▶ [Exercise requirements]: For each line of the data below that holds "agent", copy the line.

▶ [Material supplied]:
-*-

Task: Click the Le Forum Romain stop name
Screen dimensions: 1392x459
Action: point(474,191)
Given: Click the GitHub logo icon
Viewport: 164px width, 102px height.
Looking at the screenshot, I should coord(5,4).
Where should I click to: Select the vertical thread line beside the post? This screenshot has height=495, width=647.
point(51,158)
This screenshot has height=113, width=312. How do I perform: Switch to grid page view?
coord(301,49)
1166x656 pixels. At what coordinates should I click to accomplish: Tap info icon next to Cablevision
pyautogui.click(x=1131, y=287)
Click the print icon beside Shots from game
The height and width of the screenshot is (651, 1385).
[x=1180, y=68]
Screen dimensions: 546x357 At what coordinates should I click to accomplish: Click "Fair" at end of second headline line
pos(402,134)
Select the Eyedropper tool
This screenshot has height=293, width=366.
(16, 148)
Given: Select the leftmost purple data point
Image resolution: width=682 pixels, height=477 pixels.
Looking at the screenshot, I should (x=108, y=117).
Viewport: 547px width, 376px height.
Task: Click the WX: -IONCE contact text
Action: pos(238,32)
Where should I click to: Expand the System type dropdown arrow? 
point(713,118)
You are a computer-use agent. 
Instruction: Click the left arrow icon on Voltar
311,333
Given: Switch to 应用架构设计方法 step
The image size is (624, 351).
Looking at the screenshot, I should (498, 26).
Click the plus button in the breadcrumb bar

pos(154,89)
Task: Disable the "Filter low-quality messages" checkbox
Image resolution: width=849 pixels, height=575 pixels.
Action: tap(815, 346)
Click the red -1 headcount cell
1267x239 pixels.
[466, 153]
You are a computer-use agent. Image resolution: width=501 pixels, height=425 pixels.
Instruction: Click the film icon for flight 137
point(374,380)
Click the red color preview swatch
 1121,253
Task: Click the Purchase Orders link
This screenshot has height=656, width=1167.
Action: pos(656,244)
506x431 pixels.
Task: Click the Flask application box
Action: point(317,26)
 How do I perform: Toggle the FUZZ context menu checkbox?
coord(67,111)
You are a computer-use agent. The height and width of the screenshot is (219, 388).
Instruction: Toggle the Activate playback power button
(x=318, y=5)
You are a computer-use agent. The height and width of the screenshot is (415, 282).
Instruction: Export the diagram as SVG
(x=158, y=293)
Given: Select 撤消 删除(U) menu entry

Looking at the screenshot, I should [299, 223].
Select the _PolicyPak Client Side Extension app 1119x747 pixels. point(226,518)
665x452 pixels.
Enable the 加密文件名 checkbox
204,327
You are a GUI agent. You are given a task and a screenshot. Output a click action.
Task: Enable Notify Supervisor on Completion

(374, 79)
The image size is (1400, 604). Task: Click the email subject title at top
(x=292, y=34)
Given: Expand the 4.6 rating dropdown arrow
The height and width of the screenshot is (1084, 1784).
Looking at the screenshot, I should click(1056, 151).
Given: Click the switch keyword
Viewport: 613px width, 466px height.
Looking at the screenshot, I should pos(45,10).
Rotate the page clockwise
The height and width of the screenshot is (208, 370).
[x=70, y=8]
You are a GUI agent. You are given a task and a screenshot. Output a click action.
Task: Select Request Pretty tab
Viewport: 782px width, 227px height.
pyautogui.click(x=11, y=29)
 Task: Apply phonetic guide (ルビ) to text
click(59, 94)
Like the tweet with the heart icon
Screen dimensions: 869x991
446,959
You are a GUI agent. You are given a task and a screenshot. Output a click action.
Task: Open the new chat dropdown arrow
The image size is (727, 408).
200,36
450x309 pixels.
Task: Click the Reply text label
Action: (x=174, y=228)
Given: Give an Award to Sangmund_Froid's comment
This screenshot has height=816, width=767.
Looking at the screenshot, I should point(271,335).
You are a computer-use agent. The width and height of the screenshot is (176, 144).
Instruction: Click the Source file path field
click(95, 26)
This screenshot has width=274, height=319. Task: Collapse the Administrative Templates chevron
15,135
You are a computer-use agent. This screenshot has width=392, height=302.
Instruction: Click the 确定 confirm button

-*-

▶ [Problem solution]:
You are a computer-use agent. 
You are a computer-use agent. Image resolution: width=501 pixels, height=425 pixels.
You are a computer-use agent. The height and width of the screenshot is (219, 388).
You are a computer-use agent. The height and width of the screenshot is (415, 282).
You are a GUI agent. You are given a task and a screenshot. Output a click action.
You are a GUI agent. You are given a task and a screenshot. Output a click action.
You are a GUI agent. You are given a task and a screenshot. Output a click action.
You are a computer-use agent. The width and height of the screenshot is (176, 144).
You are a computer-use agent. This screenshot has width=392, height=302.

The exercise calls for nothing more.